Dáil debates

Wednesday, 13 May 2020

Covid-19 (Justice and Equality): Statements

 

8:55 pm

Photo of Mick BarryMick Barry (Cork North Central, Solidarity) | Oireachtas source

I too want to ask the Minister questions about the Skellig Star hotel in Cahersiveen. First, I wish to make some brief points about the direct provision system in this Covid-19 crisis in general. There are 7,700 residents in direct provision. As of last Friday - the latest information we have is five days old - 149 of those people had the disease, while there were ten clusters, ten people had been hospitalised, and only 1,600 had been tested. Some 1,700 asylum seekers were sharing rooms with non-family members. In one example in Meath, there were 23 men in seven rooms. The norm is to share washing, food and laundry space. There is talk of congregated settings. What can one do in a hospital or a nursing home? There are alternatives, however, in this situation. The caretaker Government could amend the housing assistance payment legislation to include asylum seekers. God knows there are enough vacant properties available now with the downturn in tourism and the slump in Airbnb bookings. Instead, the Government made a different choice and took a different road. Dr. Eamonn Faller, an infectious disease expert in Cork University Hospital, described it well when writing this week. He nailed it. He said that the Government "maintained the status quo in the knowledge that the current situation of outbreaks and public health endangerment was inevitable". In other words, the Minister and his Government chose to maintain the inhumane direct provision system, and put the maintenance of that system above the health, safety and even the lives of the residents who are forced to live within it. Fiona Finn, chief executive of the migrant group Nasc, nailed it as well when she commented on the material distributed to the Skellig Star hotel by the HSE public health office the other day. She said: "To suggest that the residents are in any way responsible for the continued spread of the virus of the centre is reprehensible and the worst form of victim blaming". I echo that sentiment.

I want to ask the Minister briefly about two issues. He and the Minister of State when replying to the Irish Refugee Council CEO yesterday denied that residents in that centre are being barred from leaving and stated that the door was effectively left on the latch.

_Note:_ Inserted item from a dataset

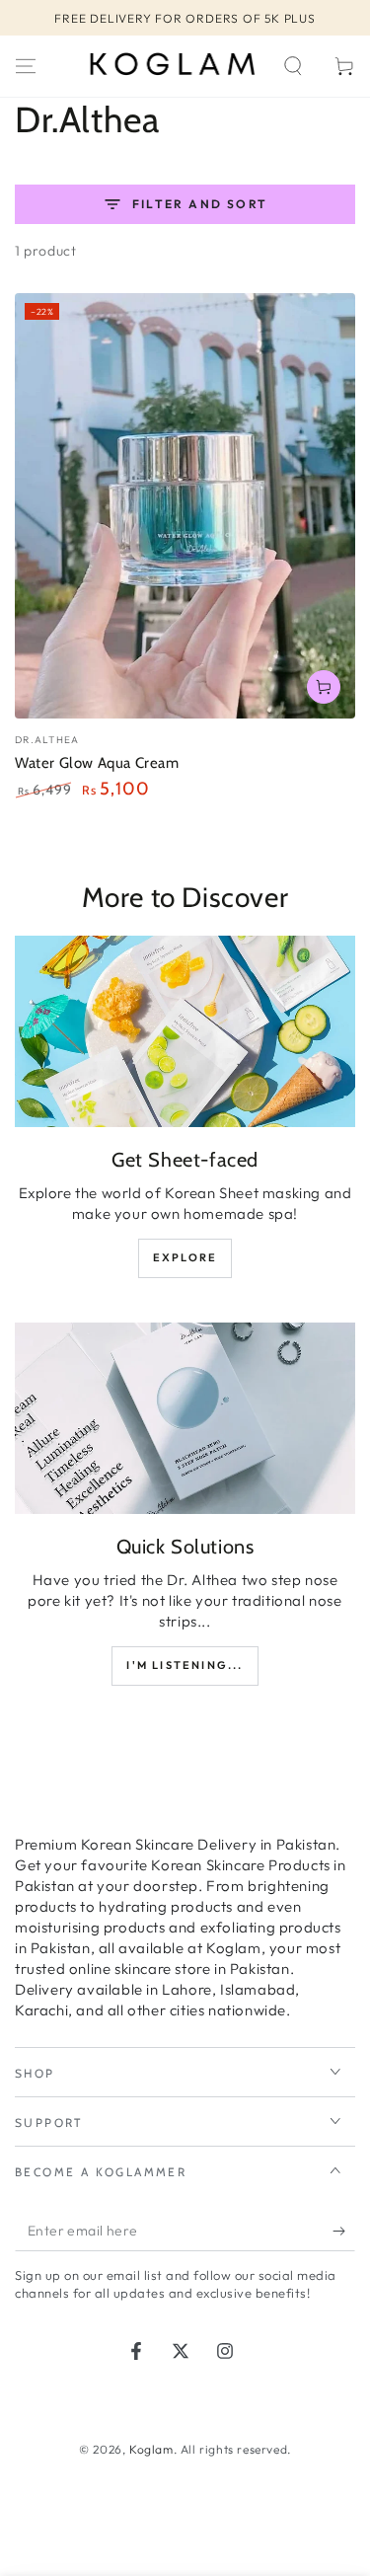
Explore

The door is on the latch. It is also true that gates that were previously locked are now unlocked but is the Minister aware that there is a "Stop" sign on every door out of that centre along with the words "Do not leave - not an exit" and that people, including women, who attempt to go out the doors are told that if they do, action may be taken against them, which the residents interpret as a threat of an increased chance of deportation? I am asking the Minister to comment on that situation, which was reported to me by a resident of the place just before I came in here. Those residents are to be held to a far higher standard than the rest of the population when it comes to quarantine conditions.

As for the cleaning regime in the hotel, Deputy Bríd Smith said that up until very recently, there was one cleaner for 15 rooms. The correspondence from the Minister yesterday talked of vacuuming, cleaning, detergent sprays and bleach yet why is it that in a hotel where 25 people have had this disease, there is no deep-clean disinfecting of that building up to the highest possible medical standard? Is it because that would involve closing the place? Why does the Minister not do that or make sure that is done?